**To do**
Each line of the data below containing "blue" needs to be listed.

**Dataset records**
-----
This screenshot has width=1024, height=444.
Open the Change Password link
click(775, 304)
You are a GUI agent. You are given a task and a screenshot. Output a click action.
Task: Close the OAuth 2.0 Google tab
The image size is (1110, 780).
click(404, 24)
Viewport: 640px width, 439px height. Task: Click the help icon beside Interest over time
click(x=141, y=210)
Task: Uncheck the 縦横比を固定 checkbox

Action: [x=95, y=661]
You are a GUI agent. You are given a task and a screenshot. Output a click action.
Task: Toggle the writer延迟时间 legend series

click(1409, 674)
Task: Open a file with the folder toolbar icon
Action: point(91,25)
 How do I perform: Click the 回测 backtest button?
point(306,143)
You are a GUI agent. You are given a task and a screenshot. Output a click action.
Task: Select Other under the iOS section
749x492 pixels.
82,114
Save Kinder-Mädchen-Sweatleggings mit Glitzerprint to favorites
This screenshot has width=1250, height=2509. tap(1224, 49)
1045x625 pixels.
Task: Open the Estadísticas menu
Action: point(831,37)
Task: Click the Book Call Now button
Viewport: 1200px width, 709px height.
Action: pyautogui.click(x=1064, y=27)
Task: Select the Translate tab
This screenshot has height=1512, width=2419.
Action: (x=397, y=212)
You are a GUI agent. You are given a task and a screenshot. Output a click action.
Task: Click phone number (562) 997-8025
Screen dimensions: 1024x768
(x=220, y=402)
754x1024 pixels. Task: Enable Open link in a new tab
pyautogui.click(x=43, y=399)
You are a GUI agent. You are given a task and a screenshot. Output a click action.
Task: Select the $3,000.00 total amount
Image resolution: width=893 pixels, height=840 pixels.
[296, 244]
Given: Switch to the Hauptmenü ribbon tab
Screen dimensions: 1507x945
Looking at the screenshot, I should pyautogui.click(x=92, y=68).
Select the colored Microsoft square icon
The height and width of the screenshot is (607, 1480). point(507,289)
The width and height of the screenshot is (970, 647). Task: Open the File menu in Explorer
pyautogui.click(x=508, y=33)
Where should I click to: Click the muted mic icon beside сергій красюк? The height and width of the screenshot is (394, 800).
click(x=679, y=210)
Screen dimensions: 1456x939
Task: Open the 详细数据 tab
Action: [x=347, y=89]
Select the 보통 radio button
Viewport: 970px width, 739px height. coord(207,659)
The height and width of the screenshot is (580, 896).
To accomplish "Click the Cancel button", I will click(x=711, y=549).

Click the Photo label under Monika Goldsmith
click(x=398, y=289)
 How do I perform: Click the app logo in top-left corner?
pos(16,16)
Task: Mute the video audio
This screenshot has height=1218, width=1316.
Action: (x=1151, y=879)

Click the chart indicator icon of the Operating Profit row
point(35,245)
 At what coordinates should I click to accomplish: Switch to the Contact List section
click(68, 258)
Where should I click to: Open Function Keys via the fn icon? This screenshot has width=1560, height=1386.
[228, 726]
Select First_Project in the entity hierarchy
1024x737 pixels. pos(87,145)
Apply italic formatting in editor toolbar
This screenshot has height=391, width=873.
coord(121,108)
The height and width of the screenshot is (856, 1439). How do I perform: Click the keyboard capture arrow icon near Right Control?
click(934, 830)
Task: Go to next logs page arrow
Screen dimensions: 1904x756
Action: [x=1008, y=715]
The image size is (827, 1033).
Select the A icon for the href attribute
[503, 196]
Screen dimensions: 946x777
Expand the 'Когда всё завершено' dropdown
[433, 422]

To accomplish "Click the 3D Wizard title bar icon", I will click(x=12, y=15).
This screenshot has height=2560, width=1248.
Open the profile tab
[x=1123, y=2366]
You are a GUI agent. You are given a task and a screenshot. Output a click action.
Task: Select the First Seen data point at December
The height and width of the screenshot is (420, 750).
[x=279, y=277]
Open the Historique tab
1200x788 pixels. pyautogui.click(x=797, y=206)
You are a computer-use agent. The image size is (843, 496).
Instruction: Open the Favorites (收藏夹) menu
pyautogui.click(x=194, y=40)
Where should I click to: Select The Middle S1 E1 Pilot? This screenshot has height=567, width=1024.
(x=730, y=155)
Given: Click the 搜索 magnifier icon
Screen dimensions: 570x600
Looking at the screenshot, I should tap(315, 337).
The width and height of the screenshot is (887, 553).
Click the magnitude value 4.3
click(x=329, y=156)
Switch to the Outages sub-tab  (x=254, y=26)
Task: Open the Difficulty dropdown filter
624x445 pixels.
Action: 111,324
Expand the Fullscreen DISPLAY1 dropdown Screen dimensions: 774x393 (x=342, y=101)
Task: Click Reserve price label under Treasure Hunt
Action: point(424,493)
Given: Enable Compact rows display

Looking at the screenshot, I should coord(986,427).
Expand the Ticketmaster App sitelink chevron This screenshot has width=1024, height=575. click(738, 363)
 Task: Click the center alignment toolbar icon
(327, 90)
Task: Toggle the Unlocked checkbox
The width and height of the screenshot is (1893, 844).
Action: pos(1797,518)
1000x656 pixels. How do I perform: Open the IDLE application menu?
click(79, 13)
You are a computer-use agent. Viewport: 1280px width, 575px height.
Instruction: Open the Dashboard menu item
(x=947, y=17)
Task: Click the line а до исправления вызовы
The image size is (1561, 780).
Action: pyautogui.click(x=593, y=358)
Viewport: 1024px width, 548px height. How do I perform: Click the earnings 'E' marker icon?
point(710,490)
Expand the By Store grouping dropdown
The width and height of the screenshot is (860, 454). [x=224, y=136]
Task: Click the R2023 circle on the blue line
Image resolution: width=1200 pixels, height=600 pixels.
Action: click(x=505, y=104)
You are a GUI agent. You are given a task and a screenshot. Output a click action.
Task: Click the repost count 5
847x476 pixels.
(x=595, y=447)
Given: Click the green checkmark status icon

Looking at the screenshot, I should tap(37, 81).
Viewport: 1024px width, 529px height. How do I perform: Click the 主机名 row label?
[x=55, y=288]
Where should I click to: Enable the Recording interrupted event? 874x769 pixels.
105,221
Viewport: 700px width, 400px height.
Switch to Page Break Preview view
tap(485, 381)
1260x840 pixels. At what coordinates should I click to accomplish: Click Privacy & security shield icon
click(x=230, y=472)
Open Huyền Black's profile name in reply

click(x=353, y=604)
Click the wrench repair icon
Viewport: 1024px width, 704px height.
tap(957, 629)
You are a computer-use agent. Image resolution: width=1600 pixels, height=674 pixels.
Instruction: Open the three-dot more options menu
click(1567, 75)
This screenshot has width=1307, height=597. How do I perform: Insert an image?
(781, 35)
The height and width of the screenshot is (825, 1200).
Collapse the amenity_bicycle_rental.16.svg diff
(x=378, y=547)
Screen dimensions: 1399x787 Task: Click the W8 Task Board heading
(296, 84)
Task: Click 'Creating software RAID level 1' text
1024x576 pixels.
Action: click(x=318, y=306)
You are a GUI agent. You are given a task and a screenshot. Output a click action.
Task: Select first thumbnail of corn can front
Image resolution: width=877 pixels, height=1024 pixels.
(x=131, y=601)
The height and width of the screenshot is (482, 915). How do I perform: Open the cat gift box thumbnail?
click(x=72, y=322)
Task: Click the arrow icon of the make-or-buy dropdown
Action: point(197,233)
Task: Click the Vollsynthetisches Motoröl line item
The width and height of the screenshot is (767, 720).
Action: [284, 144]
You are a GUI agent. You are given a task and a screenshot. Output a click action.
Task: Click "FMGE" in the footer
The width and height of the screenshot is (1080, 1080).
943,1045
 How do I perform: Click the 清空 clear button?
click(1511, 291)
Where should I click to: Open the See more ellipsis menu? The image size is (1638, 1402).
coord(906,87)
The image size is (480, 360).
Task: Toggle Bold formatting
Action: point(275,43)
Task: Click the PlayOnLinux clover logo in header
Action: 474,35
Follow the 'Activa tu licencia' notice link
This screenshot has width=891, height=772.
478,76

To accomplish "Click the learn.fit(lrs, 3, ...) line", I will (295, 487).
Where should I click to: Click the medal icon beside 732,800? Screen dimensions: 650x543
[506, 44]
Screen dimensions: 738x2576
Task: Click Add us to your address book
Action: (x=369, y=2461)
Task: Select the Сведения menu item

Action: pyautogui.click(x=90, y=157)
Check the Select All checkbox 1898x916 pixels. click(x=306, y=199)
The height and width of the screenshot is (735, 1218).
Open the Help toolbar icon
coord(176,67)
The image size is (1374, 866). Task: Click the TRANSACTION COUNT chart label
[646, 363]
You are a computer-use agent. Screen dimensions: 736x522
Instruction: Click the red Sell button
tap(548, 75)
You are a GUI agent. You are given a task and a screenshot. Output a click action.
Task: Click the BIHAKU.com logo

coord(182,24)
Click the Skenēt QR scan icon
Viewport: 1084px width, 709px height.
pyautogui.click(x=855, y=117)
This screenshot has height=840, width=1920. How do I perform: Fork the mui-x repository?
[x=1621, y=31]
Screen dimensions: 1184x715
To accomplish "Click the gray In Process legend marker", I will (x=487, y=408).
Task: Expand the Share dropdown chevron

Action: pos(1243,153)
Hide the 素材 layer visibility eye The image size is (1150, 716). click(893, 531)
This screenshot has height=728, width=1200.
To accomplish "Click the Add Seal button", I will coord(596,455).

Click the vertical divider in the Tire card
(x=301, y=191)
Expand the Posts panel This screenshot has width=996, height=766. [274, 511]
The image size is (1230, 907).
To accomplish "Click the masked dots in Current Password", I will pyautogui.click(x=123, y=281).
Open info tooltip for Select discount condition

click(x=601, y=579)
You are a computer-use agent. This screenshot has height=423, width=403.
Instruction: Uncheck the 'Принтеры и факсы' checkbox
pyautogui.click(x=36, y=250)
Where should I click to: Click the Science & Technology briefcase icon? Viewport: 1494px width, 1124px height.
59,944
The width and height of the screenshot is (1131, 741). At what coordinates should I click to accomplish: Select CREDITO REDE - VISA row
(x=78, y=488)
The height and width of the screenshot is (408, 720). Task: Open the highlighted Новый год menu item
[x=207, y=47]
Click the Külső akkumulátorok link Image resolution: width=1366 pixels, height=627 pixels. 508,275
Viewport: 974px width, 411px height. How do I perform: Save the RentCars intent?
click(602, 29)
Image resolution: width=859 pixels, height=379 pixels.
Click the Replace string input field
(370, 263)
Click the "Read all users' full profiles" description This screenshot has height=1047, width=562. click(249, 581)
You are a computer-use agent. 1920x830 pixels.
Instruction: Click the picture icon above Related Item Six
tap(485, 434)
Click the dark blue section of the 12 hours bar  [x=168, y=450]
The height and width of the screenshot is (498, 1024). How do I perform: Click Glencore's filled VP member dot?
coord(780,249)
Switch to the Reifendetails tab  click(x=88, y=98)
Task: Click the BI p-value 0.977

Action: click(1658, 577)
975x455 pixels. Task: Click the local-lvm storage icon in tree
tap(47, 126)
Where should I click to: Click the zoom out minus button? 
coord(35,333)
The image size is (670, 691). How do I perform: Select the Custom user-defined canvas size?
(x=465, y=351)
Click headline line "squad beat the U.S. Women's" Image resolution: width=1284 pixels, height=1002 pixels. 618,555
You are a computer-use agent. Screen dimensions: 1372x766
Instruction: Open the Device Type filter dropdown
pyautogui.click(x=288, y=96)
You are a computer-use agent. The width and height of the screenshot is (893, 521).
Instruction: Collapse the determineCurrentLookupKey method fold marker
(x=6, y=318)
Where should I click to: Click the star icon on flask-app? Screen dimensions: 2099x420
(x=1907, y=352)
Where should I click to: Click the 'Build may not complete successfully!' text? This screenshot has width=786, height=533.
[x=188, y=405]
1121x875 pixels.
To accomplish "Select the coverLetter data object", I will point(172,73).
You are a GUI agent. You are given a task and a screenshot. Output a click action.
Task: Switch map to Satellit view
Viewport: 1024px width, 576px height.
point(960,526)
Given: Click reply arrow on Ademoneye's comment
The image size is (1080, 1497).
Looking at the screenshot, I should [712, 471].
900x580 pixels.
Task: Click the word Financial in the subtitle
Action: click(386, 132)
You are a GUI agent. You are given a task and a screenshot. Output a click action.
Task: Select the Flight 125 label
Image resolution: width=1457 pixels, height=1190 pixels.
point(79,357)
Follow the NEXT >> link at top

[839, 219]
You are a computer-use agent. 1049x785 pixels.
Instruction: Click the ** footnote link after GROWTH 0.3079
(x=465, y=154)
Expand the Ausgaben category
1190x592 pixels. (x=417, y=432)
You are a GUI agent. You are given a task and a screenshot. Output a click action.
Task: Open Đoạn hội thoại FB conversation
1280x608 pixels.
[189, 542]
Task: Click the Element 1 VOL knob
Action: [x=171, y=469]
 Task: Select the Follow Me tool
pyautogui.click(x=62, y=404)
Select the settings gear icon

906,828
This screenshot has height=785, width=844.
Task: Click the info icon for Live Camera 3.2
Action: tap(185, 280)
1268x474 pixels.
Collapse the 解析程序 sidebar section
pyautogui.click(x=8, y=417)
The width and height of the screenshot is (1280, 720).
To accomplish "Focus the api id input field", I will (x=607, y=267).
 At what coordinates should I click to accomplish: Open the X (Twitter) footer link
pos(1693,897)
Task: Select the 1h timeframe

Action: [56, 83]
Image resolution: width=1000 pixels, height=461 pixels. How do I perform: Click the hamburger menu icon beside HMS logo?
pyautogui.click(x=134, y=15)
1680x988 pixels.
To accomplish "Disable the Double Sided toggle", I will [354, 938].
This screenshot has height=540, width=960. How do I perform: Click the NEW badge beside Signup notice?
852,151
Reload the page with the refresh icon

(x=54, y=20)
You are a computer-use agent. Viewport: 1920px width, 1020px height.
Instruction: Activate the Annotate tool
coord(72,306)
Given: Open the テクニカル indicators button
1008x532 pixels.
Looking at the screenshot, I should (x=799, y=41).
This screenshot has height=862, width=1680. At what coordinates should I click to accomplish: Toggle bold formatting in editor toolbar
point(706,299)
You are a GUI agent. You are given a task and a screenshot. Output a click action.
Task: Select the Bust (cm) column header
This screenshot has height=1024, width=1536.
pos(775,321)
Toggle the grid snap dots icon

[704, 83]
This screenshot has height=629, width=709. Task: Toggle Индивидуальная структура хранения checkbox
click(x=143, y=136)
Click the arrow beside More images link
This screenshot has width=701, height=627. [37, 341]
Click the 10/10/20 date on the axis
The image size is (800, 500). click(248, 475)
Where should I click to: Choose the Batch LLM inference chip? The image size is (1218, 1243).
-----
**Written reply**
Task: Click the R2023 circle on the blue line
Click the dark blue section of the 12 hours bar  [x=168, y=450]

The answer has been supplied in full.